Although our results certainly point towards a relationship between working memory and DAF effect, it is disappointing that many of our main findings did not reach significance at p < .05. Owing to the Covid-19 pandemic of 2020, we had access to a limited participant pool, resulting in N = 23, of which only half were piano players. To the best of our knowledge, all prior studies utilising a DAF-piano paradigm recruited only experienced piano players, for instance “students majoring in instrumental music education” (Havlicek, 1968, p. 311). Although we attempted to design a musical performance task suitable for complete novices, we cannot rule out a learning effect that may have interacted with our experiment, nor can we rule out a three-way interaction between DAF effect, prior piano playing ability, and working memory. Indeed, as a post hoc analysis, we ran a correlation between DAF effect and N-back accuracy separately for pianists and non-pianists. Both the correlation coefficient and significance level were weaker for non-pianists than for pianists (rpianists = -.46, rnon-pianists = -.21; ppianists = .068, pnon-pianists = .264), and it is regrettable that more pianists were not available for recruitment to this study. Moreover, the inclusion of both pianists and non-pianists meant that performance tempo was highly variable, ranging from 60 to 110 beats per minute. Finney and Warren (2002) found that the maximal impairment delay is dependent on performance rate; however, the present study takes 250 ms to be the peak impairment interval for all participants.
It is also interesting to note that DAF effect correlated significantly with N-back accuracy but not with N-back reaction time, despite both purporting to be measures of working memory. Although researchers have been using the N-back test extensively as a working memory paradigm since the 1960s, more recent validation studies have cast doubt on the N-back test as a measure of individual differences in working memory (Jaeggi et al., 2010).

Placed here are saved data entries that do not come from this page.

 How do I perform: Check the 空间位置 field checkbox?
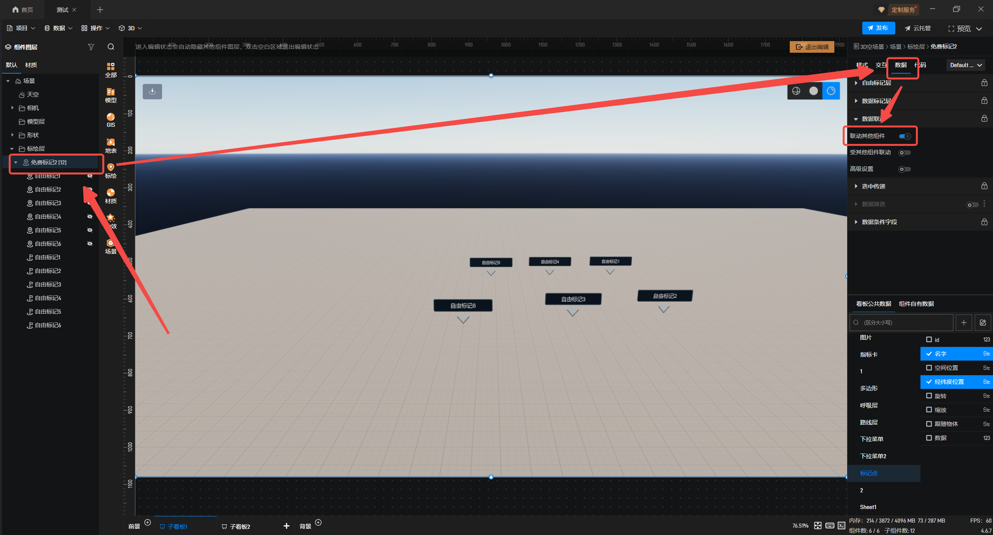coord(929,368)
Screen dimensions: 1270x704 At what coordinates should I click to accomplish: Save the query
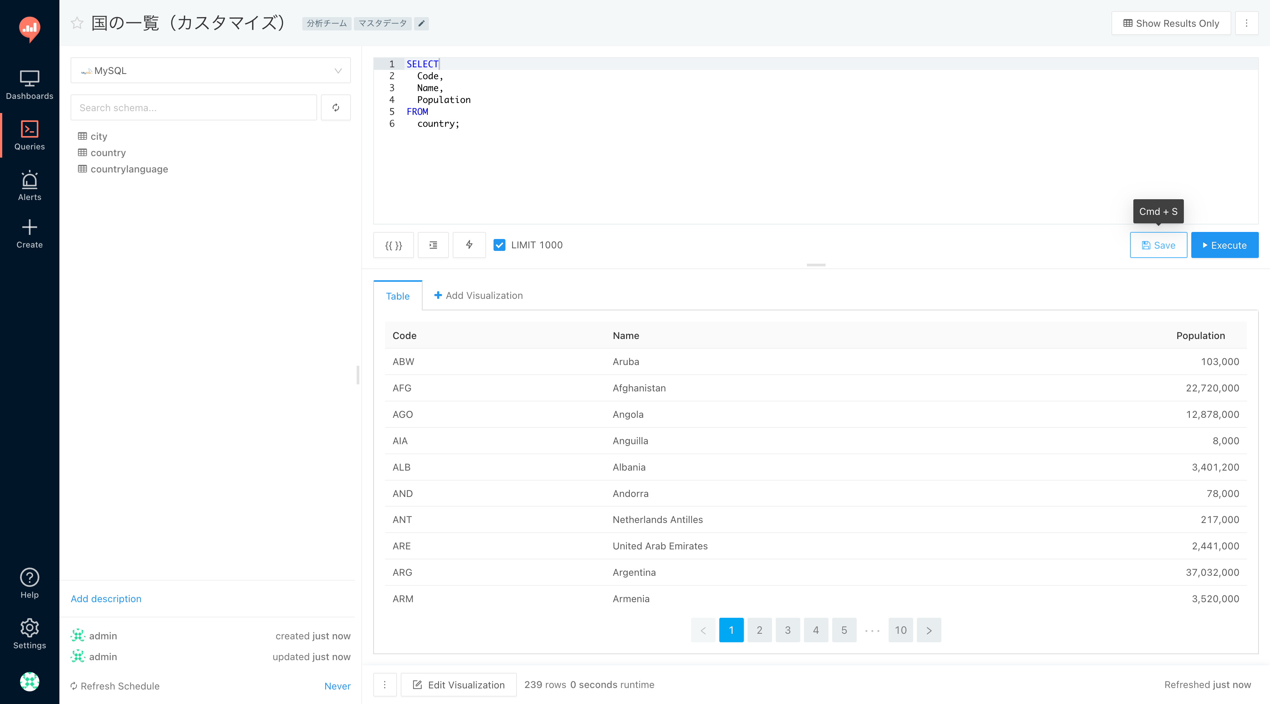pos(1158,245)
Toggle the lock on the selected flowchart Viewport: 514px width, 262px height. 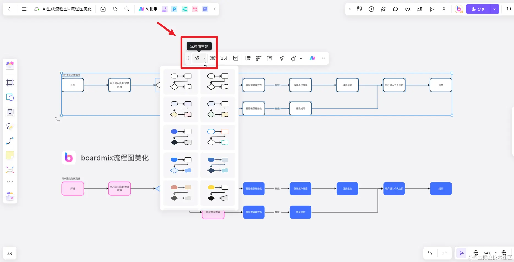tap(293, 58)
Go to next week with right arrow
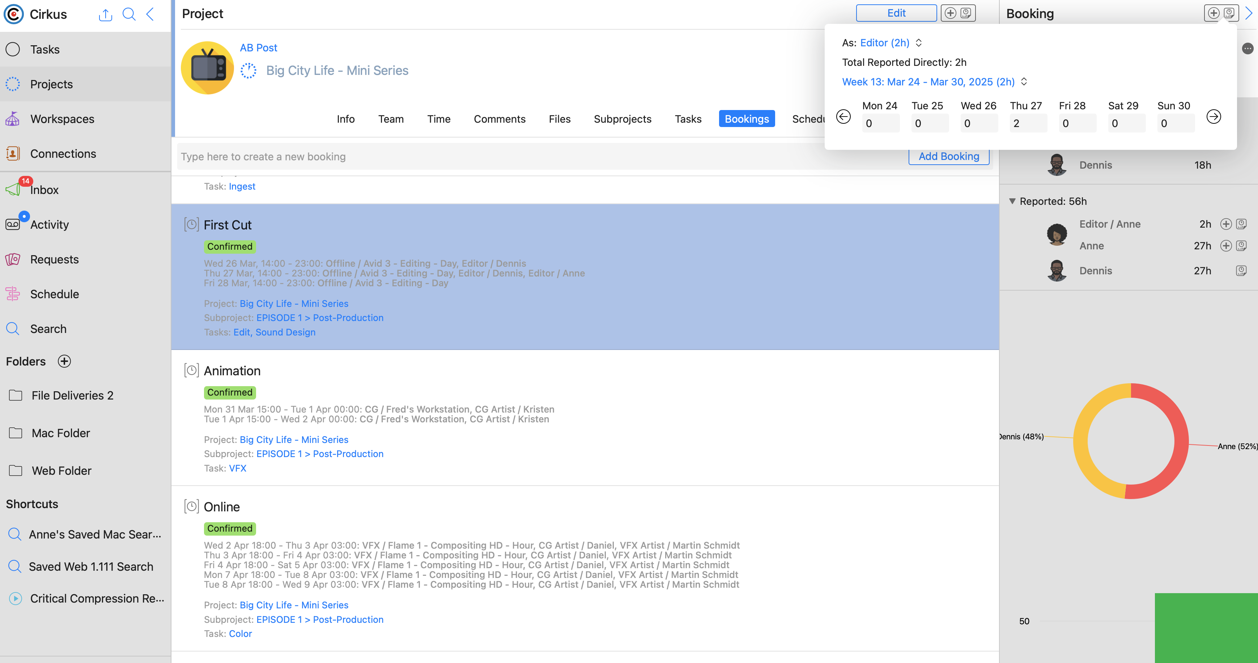Viewport: 1258px width, 663px height. [1214, 117]
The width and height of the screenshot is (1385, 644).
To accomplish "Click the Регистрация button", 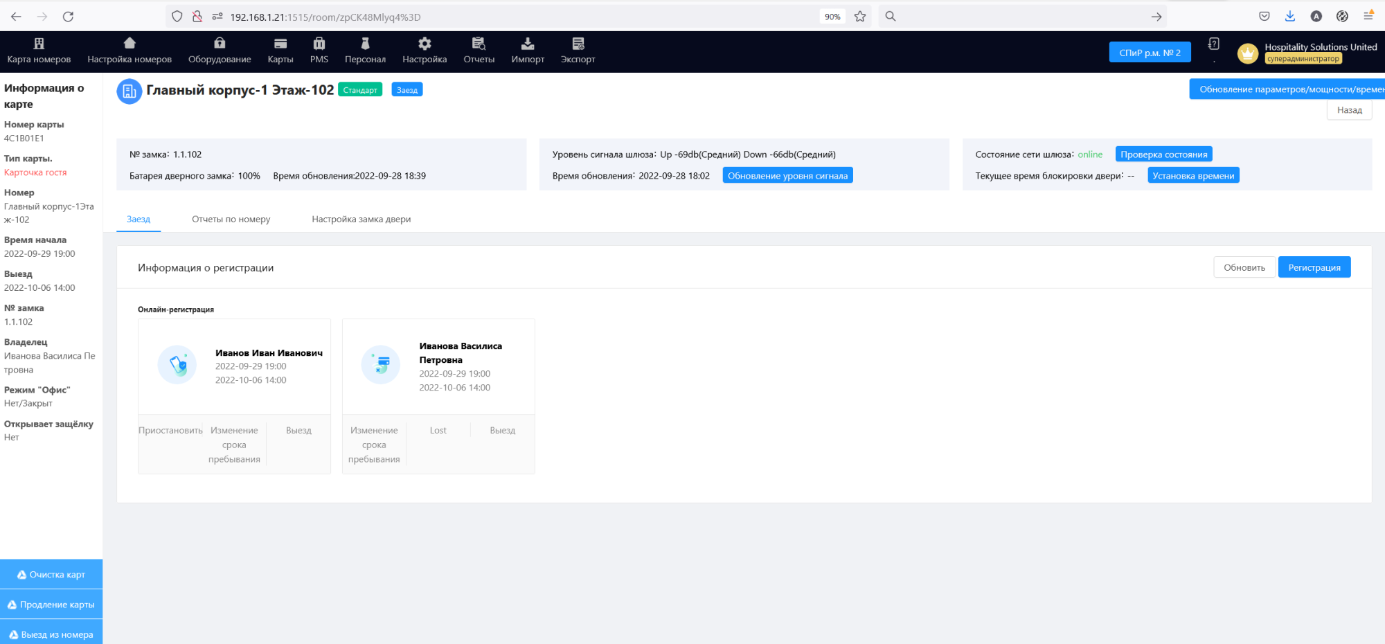I will tap(1314, 267).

Our results are in line with previous research indicating a relationship between working memory and sensorimotor integration of speech production (e.g. Guo et al., 2017; Li et al., 2015). However, ours is the first study to investigate working memory and sensorimotor integration with a DAF-musical performance paradigm. The results appear to support the model proposed by Guo et al. (2017) whereby working memory exerts a top-down influence on sensorimotor integration, possibly by facilitating the processing of feedback errors and inhibiting compensatory adjustments to altered feedback. That being said, it is not a given that the mechanisms and pathways of sensorimotor integration of speech production correspond to that of musical performance. For one, musical performance also relies on visual and tactile feedback, although the available research does indicate that the auditory system is dominant in this regard (Comstock et al., 2018). Nevertheless, the interactions between auditory, visual, and tactile systems on the sensorimotor integration of musical performance is underexplored, and further research in this area is needed to answer these questions.